In March, Deputy Defense Secretary Paul Wolfowitz testified before Congress that the Iraqi reconstruction effort would quickly begin to pay for itself through oil sales. A postwar assessment of Iraq’s decrepit infrastructure, compounded by looting, sabotage and the lack of security, have quashed such hopes. Immediately after Bush’s speech, Sen. Joseph Biden Jr., D-Del., suggested that America’s wealthiest citizens be asked to postpone the tax cut they are scheduled to receive in order to pay for the Iraq occupation. Congress has been demanding for some time that the president announce a figure for the cost of the Iraq operation.
Of the $87 billion request, Kolbe said, “It’s a high price tag, but I think it’s a realistic price tag.’’ He said Congress would take a “hard look’’ at the request, and that he would push to make sure that reconstruction contracts are competitively bid.
‘’We’re going to ask questions about how it’s going to spent.”
In his speech, Bush noted that the United States wants to expand the international role in reconstructing Iraq and providing security. US military commanders have identified the internationalization of the Iraqi occupation force as key to defusing anti-American sentiment.
But several countries, including India, have said they would not contribute troops unless Iraq was being run under a UN mandate.
‘’We are committed to expanding international cooperation in the reconstruction and security of Iraq, just as we are in Afghanistan,” Bush said. The president said he had directed Secretary of State Colin L. Powell to introduce a new Security Council resolution that would authorize the creation of a multinational force in Iraq.

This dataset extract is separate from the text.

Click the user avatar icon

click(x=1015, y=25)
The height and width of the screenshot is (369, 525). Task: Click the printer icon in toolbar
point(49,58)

However, France and Germany rejected the draft resolution the Bush administration put forward last week, saying it did not sufficiently address handing over authority to an Iraqi government. The president did not indicate what, if anything, he was willing to do to change their mind.
Powell, in television appearances Sunday, indicated a willingness to negotiate with France and Germany, but called on them to study the US proposal and make specific suggestions before rejecting it out of hand.
‘’We want to move to sovereignty as quickly as possible,” Powell said Sunday on NBC’s ‘’Meet the Press.” ‘’But to think that somehow you could, tomorrow, wake up and say, ‘OK, fine, give sovereignty back to the Iraqi people,’ before you have a constitution, before you’ve had elections, before you’ve had the institution of democracy put in place, is not a reasonable statement to make,’’ Powell said.
Bush said the United States is proposing that the Iraqi Governing Council come up with its own timetable for adopting a constitution and holding elections.
However, Bush gave no ground — and no specifics — on any compromise with the Europeans who opposed the unilateral US decision to use force in Iraq. Instead, he simply said other nations have a duty to help. “We cannot let past differences interfere with present duties,’’ Bush said. Referring to the bombing of UN headquarters in Baghdad, he said, ‘’Terrorists in Iraq have attacked representatives of the civilized world, and opposing them must be the cause of the civilized world. Members of the United Nations now have an opportunity, and the responsibility, to assume a broader role in assuring that Iraq becomes a free and democratic nation.”
The Democratic presidential candidates said the cost of the war was too high and the administration’s exit strategy too vague.
‘’Tonight, the president offered glowing rhetoric but few specifics on how we will erase the mismanagement of this administration in Iraq,” said Sen. John Kerry, D-Mass. ‘’The president must now do what he should have done before the war began and go to the United Nations and our allies to build a true international coalition to share the burden of securing and rebuilding Iraq despite the administration’s abysmal record of doing just that.”